--- Begin RECORD LIST ---
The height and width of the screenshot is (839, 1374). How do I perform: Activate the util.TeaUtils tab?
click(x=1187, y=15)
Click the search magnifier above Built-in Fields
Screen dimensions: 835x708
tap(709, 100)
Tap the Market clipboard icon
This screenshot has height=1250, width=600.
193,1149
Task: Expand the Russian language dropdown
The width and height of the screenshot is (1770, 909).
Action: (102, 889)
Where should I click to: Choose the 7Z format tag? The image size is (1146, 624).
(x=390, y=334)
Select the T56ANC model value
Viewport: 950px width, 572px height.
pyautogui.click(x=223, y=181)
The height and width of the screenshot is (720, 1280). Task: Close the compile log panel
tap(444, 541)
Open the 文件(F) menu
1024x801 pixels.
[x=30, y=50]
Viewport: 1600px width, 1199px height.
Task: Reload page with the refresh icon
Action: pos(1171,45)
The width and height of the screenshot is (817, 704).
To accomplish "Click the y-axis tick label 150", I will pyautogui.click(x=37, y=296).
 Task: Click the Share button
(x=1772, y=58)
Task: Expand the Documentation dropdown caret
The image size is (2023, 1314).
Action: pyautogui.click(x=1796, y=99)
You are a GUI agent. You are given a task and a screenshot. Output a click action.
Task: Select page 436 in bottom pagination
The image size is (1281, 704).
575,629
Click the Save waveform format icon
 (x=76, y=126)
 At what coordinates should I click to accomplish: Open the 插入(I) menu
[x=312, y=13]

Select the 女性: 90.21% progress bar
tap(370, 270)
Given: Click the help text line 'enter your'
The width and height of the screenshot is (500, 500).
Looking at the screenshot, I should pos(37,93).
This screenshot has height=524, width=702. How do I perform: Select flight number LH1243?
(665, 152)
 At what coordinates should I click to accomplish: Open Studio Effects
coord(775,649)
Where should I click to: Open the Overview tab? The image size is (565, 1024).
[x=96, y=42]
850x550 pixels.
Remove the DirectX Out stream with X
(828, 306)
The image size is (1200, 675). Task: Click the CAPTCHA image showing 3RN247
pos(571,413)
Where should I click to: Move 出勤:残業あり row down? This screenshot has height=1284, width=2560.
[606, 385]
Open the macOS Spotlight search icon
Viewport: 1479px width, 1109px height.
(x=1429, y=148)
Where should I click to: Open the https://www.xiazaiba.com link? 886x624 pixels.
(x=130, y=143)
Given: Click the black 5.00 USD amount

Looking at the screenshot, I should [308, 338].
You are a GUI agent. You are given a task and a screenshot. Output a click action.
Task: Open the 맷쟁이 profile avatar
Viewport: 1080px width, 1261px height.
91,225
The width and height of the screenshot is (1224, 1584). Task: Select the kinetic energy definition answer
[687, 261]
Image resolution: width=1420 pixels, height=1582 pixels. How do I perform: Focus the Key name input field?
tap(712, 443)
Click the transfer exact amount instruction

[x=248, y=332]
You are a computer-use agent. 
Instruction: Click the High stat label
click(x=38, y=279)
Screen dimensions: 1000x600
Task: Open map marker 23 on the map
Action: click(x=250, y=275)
--- End RECORD LIST ---
> [TASK INSTRUCTIONS] Edit the items from the line containing "Image resolution: width=1420" through the end of the items, both included, swapping "Key name" for "Key value" and leaving everything else as is. Give back only those lines.

> [PROBLEM SOLUTION]
Image resolution: width=1420 pixels, height=1582 pixels. How do I perform: Focus the Key value input field?
tap(712, 443)
Click the transfer exact amount instruction

[x=248, y=332]
You are a computer-use agent. 
Instruction: Click the High stat label
click(x=38, y=279)
Screen dimensions: 1000x600
Task: Open map marker 23 on the map
Action: click(x=250, y=275)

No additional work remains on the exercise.